What needs to be done
Begin at the line containing "The image size is (666, 513)." in the data below and go on through the line containing "Task: Click the 'nfs_fh3 object;' line", repeating each line exactly; include both ends and no other line.

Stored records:
---+---

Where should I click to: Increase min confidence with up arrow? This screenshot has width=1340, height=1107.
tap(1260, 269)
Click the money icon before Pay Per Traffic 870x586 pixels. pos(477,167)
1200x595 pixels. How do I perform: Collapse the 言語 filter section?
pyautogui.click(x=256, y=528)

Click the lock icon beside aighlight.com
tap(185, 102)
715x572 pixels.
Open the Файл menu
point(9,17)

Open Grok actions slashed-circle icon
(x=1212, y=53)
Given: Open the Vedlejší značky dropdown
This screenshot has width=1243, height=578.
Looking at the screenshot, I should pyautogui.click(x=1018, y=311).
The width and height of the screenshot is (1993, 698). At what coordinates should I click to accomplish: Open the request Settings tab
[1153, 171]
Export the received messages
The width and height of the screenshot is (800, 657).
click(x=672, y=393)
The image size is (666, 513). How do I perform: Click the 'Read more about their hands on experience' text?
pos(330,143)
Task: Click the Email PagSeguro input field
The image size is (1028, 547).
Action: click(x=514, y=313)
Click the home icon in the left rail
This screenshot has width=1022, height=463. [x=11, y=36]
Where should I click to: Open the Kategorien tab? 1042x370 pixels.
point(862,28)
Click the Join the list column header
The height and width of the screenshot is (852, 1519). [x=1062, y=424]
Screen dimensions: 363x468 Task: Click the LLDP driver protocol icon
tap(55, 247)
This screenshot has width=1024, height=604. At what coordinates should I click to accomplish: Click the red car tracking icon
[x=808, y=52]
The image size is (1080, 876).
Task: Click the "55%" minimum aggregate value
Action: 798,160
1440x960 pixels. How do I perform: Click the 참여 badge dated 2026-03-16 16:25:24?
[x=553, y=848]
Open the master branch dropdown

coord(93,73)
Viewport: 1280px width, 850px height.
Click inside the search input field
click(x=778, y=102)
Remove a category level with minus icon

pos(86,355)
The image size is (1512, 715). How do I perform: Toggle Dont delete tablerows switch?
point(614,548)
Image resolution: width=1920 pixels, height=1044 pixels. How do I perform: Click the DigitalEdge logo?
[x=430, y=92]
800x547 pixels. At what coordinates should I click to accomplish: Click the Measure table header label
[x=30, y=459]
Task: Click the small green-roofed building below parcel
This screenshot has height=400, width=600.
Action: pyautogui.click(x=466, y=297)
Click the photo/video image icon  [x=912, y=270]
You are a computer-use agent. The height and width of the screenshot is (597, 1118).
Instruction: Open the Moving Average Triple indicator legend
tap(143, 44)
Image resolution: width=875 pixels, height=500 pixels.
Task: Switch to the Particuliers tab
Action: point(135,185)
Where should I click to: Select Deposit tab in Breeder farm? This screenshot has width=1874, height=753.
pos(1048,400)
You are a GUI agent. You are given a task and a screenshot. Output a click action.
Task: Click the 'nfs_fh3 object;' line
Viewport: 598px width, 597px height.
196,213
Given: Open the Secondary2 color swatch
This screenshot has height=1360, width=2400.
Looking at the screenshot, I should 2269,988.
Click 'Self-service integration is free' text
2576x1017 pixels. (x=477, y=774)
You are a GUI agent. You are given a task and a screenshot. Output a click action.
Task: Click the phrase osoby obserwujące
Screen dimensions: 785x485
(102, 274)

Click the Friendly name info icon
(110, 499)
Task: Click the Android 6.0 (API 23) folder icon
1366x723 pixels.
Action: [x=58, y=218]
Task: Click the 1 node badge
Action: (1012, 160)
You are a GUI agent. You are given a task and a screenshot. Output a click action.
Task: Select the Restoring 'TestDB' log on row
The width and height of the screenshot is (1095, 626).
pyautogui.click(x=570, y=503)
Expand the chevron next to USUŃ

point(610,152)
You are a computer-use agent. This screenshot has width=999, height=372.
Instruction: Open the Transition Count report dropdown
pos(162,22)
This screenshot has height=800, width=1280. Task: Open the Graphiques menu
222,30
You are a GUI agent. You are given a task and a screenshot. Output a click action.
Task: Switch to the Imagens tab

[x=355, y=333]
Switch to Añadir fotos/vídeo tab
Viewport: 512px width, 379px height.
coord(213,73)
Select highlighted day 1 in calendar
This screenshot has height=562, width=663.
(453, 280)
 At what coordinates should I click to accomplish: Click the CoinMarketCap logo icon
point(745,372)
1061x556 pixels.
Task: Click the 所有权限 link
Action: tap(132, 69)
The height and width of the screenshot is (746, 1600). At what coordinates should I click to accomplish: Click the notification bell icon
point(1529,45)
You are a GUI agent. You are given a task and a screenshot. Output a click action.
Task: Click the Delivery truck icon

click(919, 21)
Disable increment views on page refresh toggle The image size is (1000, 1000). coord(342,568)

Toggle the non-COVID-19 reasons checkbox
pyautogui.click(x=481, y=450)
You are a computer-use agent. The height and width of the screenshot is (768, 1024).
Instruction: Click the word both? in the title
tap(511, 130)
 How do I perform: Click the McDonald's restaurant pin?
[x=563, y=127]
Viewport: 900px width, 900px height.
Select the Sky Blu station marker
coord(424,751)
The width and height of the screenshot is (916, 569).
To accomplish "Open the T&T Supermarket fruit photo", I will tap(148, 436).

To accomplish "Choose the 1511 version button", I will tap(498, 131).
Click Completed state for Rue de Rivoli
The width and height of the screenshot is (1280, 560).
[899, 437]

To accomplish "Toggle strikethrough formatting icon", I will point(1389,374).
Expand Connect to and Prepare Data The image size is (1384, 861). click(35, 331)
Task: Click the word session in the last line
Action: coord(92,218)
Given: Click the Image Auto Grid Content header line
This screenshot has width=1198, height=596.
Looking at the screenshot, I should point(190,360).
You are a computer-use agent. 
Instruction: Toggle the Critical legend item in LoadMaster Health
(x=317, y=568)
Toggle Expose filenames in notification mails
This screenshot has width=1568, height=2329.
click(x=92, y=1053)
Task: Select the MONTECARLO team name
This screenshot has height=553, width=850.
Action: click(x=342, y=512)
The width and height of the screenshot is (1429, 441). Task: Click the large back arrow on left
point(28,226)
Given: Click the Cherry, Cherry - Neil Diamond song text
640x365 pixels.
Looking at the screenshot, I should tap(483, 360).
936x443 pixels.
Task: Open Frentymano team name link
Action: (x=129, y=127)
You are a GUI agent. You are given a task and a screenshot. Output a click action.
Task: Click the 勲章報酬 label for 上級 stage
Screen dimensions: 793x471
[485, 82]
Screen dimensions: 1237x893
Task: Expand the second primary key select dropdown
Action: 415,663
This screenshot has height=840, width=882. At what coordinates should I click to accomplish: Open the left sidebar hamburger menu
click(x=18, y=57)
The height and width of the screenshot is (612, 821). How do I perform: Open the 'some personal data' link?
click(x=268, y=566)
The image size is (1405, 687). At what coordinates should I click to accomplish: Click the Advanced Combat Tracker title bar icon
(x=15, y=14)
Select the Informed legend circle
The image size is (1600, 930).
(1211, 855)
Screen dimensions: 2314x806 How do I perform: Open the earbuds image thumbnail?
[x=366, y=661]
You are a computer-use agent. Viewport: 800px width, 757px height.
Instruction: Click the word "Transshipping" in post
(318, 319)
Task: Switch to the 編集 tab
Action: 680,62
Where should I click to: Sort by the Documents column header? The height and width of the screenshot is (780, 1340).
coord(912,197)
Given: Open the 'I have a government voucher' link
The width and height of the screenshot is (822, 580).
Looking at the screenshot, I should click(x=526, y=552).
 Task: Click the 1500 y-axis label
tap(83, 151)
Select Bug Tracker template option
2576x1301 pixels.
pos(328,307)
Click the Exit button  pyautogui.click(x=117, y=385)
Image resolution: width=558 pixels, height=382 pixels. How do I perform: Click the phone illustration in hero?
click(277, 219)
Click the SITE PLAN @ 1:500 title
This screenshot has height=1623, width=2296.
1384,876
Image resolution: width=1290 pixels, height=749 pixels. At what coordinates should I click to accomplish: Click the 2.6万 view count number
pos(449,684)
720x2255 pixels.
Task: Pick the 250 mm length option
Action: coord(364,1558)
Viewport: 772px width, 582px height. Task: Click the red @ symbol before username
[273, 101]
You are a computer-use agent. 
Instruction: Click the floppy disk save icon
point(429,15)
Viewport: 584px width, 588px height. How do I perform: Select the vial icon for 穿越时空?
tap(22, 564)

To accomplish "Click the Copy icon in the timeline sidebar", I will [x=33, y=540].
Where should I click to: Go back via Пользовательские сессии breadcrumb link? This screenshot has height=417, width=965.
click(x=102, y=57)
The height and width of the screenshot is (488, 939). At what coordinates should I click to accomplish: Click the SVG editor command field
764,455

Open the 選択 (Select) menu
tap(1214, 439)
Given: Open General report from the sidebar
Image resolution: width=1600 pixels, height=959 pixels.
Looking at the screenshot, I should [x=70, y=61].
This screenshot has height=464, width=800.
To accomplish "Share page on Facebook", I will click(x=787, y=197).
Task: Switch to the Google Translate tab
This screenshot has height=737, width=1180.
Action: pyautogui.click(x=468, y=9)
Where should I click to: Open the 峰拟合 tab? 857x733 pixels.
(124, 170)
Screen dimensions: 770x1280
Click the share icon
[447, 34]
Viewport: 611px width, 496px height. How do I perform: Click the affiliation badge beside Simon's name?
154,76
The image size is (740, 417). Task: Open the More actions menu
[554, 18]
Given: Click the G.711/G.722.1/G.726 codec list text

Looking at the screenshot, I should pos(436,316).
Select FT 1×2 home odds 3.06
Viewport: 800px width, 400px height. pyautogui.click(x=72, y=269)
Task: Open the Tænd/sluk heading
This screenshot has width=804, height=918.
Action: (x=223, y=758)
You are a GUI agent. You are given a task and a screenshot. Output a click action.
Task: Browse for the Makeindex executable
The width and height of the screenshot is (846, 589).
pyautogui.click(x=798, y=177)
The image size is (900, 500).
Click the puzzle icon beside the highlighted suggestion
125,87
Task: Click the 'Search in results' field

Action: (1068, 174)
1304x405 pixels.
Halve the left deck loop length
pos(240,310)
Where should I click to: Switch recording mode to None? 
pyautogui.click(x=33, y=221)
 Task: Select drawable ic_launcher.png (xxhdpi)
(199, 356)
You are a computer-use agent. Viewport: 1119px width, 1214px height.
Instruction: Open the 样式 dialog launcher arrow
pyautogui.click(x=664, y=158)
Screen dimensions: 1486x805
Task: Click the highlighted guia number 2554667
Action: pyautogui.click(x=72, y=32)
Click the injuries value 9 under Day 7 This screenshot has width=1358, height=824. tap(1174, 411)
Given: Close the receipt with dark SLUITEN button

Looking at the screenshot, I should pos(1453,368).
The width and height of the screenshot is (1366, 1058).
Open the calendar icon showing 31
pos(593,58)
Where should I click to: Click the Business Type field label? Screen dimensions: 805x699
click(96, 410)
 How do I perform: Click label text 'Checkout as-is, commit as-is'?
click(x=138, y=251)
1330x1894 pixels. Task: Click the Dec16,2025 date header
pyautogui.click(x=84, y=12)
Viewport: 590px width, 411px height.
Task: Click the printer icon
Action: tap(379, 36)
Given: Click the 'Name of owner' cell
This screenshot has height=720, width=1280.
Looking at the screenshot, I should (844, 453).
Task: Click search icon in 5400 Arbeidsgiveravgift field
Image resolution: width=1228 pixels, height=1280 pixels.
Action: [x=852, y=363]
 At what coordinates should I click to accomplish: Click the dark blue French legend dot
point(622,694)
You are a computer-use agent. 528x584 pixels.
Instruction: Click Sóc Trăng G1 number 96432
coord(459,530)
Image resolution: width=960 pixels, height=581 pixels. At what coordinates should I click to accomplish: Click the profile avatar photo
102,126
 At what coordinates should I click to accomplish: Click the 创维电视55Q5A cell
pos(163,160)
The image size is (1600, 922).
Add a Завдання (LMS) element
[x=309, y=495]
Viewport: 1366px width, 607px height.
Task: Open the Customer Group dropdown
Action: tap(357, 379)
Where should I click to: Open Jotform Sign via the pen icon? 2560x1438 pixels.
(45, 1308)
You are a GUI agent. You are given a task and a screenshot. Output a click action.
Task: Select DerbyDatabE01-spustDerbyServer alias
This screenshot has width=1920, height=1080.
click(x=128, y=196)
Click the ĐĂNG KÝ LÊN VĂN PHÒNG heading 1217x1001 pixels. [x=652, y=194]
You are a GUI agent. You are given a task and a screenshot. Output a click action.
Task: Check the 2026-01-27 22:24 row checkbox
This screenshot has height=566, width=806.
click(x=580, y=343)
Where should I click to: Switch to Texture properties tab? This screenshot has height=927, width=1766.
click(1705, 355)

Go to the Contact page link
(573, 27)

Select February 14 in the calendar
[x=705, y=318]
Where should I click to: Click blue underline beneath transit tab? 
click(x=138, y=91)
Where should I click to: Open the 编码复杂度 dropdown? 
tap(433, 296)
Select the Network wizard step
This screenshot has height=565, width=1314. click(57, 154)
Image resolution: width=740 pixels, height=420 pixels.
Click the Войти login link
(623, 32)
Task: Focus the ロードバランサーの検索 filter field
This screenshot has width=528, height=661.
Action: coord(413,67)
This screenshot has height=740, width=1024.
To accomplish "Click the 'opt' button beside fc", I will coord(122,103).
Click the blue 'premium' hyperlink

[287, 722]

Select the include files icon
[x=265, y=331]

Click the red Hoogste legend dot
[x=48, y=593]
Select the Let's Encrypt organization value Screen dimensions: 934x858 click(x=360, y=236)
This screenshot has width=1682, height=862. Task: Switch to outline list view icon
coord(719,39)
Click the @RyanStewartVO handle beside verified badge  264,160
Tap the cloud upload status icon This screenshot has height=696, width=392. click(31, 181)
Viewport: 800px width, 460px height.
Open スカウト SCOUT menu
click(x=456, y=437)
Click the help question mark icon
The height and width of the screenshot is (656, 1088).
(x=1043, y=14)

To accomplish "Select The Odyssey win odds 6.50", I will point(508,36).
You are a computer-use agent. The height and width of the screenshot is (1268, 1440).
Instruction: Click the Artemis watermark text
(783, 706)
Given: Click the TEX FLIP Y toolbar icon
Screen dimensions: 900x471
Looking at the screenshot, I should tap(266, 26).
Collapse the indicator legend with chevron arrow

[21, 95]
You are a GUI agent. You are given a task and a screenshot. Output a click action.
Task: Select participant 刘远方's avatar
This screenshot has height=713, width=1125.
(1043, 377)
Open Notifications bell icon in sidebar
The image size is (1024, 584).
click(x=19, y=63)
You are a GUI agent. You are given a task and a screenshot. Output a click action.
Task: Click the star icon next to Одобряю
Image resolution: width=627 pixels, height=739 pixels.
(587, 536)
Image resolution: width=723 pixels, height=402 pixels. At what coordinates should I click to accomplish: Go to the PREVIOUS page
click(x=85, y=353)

---+---

Solution for this exercise
The image size is (666, 513). How do I perform: Click the 'Read more about their hands on experience' text?
pos(330,143)
Task: Click the Email PagSeguro input field
The image size is (1028, 547).
Action: click(x=514, y=313)
Click the home icon in the left rail
This screenshot has width=1022, height=463. [x=11, y=36]
Where should I click to: Open the Kategorien tab? 1042x370 pixels.
point(862,28)
Click the Join the list column header
The height and width of the screenshot is (852, 1519). [x=1062, y=424]
Screen dimensions: 363x468 Task: Click the LLDP driver protocol icon
tap(55, 247)
This screenshot has width=1024, height=604. At what coordinates should I click to accomplish: Click the red car tracking icon
[x=808, y=52]
The image size is (1080, 876).
Task: Click the "55%" minimum aggregate value
Action: 798,160
1440x960 pixels. How do I perform: Click the 참여 badge dated 2026-03-16 16:25:24?
[x=553, y=848]
Open the master branch dropdown

coord(93,73)
Viewport: 1280px width, 850px height.
Click inside the search input field
click(x=778, y=102)
Remove a category level with minus icon

pos(86,355)
The image size is (1512, 715). How do I perform: Toggle Dont delete tablerows switch?
point(614,548)
Image resolution: width=1920 pixels, height=1044 pixels. How do I perform: Click the DigitalEdge logo?
[x=430, y=92]
800x547 pixels. At what coordinates should I click to accomplish: Click the Measure table header label
[x=30, y=459]
Task: Click the small green-roofed building below parcel
This screenshot has height=400, width=600.
Action: pyautogui.click(x=466, y=297)
Click the photo/video image icon  [x=912, y=270]
You are a computer-use agent. The height and width of the screenshot is (597, 1118).
Instruction: Open the Moving Average Triple indicator legend
tap(143, 44)
Image resolution: width=875 pixels, height=500 pixels.
Task: Switch to the Particuliers tab
Action: point(135,185)
Where should I click to: Select Deposit tab in Breeder farm? This screenshot has width=1874, height=753.
pos(1048,400)
You are a GUI agent. You are given a task and a screenshot. Output a click action.
Task: Click the 'nfs_fh3 object;' line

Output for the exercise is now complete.